Trecho selecionado

Como já era previsível pelas chamadas, “Justiça”, nova
série da Rede Globo que estreou nessa segunda-feira (22), veio cumprir uma
lacuna que havia na grade de programação de produtos que justificassem o padrão
de qualidade sempre tão alardeado pela emissora. Lacuna essa que não deveria
haver, já que a emissora tem competência para produzir programas com qualidade
em séries, literalmente.
O roteiro de “Justiça” emociona, faz refletir e até
irrita, pelos mais variados tipos de emoções que instiga em quem assiste. Não
chega a ser algo inusitado na televisão brasileira em termos de contexto
ficcional. Fatos da vida real trazidos para a ficção, mesclando temas jurídicos
e retratando como algumas leis podem ser aplicadas de forma justa ou injusta já
foi feito desde os tempos de “Caso Verdade”, nos anos 80; em “Delegacia de
Mulheres”, nos anos 90, e, em um dos produtos de maior qualidade na emissora
nesse sentido, pois trazia fatos reais para a teledramaturgia, que foi o “Linha
Direta- Justiça”, exibido entre 1999 e 2007.

Problema proposto A
Desloque em -98 todas as coordenadas das respostas nas linhas do material, começando na que contém "836x484 pixels. Task: Check" e terminando na que contém "Click the Mean", e reescreva essas linhas por inteiro, com os pedidos incluídos.
O trecho e as linhas do material não têm relação entre si.

Material fornecido
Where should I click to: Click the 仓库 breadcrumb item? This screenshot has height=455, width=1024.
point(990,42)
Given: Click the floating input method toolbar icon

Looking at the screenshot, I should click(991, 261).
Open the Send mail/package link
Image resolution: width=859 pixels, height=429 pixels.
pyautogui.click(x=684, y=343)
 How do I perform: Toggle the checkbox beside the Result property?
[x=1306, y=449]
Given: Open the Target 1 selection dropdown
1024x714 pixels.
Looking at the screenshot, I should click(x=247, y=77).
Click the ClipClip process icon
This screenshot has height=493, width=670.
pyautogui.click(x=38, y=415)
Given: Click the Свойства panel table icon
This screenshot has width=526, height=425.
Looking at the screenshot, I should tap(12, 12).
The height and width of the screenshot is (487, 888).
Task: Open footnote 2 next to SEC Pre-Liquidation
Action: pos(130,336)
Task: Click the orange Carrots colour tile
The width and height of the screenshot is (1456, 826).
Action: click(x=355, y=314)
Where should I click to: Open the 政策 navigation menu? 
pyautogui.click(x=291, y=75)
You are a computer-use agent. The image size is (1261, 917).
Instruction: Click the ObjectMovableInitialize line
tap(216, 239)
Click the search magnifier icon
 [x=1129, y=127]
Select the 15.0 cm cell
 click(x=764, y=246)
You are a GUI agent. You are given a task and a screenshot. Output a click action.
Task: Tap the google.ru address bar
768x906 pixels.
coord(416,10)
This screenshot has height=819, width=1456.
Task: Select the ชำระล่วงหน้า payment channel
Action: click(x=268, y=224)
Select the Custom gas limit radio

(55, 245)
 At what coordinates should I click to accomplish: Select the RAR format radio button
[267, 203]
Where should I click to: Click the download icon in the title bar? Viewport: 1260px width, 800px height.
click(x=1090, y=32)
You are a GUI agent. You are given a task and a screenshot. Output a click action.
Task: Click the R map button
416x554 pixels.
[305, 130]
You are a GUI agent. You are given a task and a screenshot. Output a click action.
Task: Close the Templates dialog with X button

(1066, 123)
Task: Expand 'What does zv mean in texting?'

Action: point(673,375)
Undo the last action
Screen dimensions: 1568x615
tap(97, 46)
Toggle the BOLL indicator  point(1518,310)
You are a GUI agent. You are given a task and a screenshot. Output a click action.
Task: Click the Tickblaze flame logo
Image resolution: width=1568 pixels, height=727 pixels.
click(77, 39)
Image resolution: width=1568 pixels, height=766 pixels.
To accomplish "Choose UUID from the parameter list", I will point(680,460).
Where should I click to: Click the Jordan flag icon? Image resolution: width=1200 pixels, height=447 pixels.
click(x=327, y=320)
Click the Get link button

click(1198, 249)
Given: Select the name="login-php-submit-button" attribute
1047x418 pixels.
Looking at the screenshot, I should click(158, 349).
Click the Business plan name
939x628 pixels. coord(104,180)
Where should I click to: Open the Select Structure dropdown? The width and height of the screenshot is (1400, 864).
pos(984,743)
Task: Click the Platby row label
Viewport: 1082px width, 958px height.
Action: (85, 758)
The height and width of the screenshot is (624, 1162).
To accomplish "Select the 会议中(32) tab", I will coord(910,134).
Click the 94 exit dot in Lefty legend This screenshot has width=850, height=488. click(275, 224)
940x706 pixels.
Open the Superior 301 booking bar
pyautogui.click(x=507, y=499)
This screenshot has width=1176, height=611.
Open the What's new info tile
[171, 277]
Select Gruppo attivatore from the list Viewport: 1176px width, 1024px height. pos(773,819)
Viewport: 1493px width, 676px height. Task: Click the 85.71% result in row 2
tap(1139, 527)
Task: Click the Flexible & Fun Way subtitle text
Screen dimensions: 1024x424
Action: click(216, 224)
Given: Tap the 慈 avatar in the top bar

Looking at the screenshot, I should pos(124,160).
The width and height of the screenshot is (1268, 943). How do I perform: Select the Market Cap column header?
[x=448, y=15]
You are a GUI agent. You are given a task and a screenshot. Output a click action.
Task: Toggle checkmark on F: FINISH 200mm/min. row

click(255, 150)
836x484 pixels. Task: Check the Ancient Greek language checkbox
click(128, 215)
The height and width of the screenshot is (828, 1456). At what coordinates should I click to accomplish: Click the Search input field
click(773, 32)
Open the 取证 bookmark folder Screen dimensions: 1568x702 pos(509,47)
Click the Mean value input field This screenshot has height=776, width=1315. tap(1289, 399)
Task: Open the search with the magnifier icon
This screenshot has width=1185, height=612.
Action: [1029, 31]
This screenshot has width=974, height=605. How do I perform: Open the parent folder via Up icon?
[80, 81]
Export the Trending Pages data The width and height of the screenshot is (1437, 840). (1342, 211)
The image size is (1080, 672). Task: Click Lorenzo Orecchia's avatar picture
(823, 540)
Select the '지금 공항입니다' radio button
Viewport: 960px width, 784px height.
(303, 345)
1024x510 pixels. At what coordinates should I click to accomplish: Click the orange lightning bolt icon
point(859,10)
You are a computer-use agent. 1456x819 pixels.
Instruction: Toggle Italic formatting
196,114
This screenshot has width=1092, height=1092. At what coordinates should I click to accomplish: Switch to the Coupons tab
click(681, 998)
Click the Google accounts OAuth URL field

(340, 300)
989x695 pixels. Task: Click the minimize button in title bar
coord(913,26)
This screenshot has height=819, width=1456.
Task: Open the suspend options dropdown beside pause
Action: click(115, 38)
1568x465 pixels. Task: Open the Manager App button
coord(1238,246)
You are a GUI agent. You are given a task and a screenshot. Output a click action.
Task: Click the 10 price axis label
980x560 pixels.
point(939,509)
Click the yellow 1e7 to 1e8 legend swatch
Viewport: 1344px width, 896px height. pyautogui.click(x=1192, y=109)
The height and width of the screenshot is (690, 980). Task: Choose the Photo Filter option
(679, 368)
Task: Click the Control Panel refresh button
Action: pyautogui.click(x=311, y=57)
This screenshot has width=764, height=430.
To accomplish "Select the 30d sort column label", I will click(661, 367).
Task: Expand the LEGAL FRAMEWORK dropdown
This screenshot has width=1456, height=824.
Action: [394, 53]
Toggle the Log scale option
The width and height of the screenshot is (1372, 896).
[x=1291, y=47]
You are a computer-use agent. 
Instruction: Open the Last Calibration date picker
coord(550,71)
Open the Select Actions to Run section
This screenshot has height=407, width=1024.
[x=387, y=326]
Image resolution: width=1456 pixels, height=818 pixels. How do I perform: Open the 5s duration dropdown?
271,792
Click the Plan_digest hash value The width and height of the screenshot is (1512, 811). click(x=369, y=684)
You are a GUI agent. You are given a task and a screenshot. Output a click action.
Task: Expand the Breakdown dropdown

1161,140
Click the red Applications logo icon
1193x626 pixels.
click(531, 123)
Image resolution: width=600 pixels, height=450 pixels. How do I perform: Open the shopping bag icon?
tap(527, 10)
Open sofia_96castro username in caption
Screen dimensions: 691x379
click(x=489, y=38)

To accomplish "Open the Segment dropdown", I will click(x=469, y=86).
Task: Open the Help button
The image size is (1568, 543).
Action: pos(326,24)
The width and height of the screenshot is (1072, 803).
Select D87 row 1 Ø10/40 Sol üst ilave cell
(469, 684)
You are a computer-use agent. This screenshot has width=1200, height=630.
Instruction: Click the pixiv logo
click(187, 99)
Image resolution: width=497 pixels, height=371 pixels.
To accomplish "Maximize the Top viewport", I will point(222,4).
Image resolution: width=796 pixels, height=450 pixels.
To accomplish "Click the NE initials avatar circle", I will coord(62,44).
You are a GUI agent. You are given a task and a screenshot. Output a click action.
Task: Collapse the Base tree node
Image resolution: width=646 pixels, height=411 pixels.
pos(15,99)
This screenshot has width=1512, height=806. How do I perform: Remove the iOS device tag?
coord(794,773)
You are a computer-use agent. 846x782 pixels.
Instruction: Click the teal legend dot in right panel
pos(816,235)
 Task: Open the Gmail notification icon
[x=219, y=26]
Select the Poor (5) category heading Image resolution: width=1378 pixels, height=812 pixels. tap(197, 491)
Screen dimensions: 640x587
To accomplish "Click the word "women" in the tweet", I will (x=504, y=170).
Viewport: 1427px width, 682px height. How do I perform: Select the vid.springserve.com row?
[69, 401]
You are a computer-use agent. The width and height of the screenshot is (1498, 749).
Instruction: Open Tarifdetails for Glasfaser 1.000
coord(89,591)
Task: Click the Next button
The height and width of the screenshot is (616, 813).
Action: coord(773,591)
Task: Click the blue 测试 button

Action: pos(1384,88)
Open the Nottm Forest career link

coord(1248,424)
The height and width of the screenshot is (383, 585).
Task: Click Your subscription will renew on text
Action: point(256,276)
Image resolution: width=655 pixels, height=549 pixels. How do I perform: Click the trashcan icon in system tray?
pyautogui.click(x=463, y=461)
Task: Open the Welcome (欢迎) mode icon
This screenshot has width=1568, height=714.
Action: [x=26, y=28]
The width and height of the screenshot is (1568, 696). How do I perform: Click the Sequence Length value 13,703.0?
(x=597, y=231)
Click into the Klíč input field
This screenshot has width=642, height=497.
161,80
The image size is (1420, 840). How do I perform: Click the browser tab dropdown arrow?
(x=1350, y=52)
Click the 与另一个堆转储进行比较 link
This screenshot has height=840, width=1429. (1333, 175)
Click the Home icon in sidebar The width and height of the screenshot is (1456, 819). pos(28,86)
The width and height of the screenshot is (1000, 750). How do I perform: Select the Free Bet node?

Problema proposto B
Segundo o trecho sobre a série "Justiça", entre quais anos foi exibido o "Linha Direta- Justiça"?

Resultado do exercício A
836x484 pixels. Task: Check the Ancient Greek language checkbox
click(30, 117)
The height and width of the screenshot is (828, 1456). At what coordinates should I click to accomplish: Click the Search input field
click(675, -66)
Open the 取证 bookmark folder Screen dimensions: 1568x702 pos(411,-51)
Click the Mean value input field This screenshot has height=776, width=1315. tap(1191, 301)

Resultado do exercício B
Entre 1999 e 2007.